Return, unchanged, the material starting with the line containing "Where should I click to: Click the GPU5" and going through the line containing "pos(154,127)", including both of those lines. Give only those lines.
-- start of Exercise inputs --
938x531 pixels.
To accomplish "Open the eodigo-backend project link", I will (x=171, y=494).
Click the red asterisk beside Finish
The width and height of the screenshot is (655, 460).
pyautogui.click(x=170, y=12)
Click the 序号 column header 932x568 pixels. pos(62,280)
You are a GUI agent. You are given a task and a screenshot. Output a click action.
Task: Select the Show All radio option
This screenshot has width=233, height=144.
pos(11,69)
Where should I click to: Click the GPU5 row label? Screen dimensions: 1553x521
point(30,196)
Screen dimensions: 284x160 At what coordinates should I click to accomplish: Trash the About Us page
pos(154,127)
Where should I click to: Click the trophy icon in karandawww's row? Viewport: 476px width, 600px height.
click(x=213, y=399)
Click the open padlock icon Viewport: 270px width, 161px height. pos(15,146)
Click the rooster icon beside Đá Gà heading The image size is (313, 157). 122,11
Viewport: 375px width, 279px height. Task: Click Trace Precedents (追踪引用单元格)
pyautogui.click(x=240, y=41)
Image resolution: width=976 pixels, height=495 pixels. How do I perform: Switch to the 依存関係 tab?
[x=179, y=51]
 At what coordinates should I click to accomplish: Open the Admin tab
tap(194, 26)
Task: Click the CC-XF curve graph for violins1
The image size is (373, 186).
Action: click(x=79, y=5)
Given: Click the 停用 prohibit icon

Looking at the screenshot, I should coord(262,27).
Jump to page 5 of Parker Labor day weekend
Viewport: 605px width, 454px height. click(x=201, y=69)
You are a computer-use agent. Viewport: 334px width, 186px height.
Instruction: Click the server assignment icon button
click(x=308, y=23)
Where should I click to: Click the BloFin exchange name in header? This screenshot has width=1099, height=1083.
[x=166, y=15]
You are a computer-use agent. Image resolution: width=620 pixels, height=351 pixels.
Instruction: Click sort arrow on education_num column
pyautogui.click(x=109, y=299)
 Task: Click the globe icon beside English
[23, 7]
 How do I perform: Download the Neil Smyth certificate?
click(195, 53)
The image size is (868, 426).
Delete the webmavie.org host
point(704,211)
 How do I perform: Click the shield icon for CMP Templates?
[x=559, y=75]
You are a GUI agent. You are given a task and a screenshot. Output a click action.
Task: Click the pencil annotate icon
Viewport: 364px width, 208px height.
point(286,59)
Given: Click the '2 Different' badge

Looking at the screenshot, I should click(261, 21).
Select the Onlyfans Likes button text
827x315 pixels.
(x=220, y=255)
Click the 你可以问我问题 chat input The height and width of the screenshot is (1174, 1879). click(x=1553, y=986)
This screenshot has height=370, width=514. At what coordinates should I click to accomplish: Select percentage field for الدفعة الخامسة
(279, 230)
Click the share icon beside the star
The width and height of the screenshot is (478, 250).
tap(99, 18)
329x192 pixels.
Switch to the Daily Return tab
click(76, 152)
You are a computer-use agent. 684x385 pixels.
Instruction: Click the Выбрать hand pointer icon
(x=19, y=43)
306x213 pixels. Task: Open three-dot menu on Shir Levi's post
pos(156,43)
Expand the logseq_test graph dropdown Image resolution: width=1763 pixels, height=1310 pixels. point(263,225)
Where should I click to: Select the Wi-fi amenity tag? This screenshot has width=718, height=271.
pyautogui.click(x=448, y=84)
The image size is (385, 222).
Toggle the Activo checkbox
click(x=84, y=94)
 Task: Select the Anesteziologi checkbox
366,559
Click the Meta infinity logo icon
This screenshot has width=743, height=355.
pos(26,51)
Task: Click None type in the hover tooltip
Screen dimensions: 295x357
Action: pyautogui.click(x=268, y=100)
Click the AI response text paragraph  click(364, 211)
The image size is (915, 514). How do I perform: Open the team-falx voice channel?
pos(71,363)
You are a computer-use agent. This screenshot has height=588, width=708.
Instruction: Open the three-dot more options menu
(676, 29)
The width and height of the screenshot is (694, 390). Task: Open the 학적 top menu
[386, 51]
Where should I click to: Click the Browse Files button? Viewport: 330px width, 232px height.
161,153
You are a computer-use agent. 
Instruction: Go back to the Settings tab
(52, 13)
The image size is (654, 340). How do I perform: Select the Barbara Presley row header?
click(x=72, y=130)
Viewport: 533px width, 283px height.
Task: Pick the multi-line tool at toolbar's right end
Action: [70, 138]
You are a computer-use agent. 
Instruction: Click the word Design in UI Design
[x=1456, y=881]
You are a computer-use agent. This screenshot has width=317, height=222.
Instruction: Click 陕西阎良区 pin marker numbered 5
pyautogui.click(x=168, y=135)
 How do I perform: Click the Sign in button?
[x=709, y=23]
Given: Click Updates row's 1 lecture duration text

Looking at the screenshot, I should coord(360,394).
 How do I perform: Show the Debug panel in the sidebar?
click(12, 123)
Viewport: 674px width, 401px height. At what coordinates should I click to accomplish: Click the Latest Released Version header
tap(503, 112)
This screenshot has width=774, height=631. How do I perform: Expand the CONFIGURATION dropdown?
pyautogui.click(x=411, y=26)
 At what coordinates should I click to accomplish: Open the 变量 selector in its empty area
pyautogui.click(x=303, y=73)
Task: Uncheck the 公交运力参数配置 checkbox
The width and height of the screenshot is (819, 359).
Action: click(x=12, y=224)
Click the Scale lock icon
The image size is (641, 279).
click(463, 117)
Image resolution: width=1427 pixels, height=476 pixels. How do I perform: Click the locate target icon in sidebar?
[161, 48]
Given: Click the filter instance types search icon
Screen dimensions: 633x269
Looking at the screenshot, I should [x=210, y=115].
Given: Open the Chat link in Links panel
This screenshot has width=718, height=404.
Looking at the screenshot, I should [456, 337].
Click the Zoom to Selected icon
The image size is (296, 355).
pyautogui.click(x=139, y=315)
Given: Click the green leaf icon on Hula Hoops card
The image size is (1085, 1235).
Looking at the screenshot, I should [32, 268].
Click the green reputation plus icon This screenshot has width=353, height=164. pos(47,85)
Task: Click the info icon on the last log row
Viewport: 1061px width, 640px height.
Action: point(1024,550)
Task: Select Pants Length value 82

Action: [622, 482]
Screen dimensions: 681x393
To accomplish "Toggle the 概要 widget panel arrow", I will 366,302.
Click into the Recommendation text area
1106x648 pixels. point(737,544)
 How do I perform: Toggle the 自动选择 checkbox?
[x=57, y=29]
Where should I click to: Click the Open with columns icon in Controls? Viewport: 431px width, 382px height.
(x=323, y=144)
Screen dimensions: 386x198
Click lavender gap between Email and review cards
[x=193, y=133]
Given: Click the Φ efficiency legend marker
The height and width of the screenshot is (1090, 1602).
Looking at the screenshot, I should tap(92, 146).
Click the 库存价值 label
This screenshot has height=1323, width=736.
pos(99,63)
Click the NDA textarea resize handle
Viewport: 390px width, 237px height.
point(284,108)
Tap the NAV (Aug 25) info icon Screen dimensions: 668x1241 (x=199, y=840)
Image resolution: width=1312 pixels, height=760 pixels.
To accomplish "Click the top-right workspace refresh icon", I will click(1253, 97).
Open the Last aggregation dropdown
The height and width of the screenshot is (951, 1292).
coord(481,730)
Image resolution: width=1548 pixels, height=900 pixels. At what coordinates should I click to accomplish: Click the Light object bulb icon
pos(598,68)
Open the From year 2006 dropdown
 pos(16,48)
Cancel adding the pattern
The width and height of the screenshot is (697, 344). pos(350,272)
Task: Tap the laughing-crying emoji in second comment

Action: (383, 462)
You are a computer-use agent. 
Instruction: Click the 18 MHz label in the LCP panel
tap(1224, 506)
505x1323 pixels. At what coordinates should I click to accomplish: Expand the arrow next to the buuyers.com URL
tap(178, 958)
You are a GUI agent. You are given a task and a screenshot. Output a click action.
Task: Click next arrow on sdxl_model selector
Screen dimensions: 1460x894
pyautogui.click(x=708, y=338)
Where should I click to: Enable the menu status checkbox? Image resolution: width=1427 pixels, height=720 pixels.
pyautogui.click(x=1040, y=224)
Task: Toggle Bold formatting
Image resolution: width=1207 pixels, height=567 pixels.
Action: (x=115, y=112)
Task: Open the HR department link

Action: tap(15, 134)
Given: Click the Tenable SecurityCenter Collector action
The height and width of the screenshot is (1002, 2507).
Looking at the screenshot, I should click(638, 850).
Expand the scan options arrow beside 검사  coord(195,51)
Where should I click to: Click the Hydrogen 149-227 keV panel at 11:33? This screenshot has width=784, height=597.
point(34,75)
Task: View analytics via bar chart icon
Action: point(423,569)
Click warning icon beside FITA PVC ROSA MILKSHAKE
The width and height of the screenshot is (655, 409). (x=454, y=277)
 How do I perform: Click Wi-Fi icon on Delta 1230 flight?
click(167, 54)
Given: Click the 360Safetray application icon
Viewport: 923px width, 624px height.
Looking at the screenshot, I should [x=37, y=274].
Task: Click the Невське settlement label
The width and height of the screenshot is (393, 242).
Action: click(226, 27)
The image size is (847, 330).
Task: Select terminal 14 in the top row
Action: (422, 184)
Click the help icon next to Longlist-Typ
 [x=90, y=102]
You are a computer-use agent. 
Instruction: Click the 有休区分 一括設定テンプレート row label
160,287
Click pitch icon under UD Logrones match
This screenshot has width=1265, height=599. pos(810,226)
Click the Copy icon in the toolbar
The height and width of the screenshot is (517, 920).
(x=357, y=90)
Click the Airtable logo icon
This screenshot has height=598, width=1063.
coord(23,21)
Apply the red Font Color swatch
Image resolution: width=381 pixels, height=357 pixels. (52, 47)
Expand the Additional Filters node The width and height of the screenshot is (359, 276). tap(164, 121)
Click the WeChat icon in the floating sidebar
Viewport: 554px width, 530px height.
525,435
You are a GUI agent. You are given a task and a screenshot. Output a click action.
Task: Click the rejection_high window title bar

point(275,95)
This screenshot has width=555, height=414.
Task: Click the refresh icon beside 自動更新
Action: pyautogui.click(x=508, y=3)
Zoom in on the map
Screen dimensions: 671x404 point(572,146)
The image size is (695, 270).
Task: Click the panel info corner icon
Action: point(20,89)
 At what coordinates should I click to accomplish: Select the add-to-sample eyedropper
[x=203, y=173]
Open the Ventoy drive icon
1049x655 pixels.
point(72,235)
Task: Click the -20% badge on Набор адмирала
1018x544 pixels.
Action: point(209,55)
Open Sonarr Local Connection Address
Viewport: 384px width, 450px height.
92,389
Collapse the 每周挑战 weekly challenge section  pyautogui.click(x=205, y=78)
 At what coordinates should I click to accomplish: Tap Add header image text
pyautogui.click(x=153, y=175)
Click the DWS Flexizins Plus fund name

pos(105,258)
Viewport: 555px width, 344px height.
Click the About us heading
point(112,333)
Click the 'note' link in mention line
-- end of Exercise inputs --
- Problem solution -
Where should I click to: Click the GPU5 row label? Screen dimensions: 1553x521
point(30,196)
Screen dimensions: 284x160 At what coordinates should I click to accomplish: Trash the About Us page
pos(154,127)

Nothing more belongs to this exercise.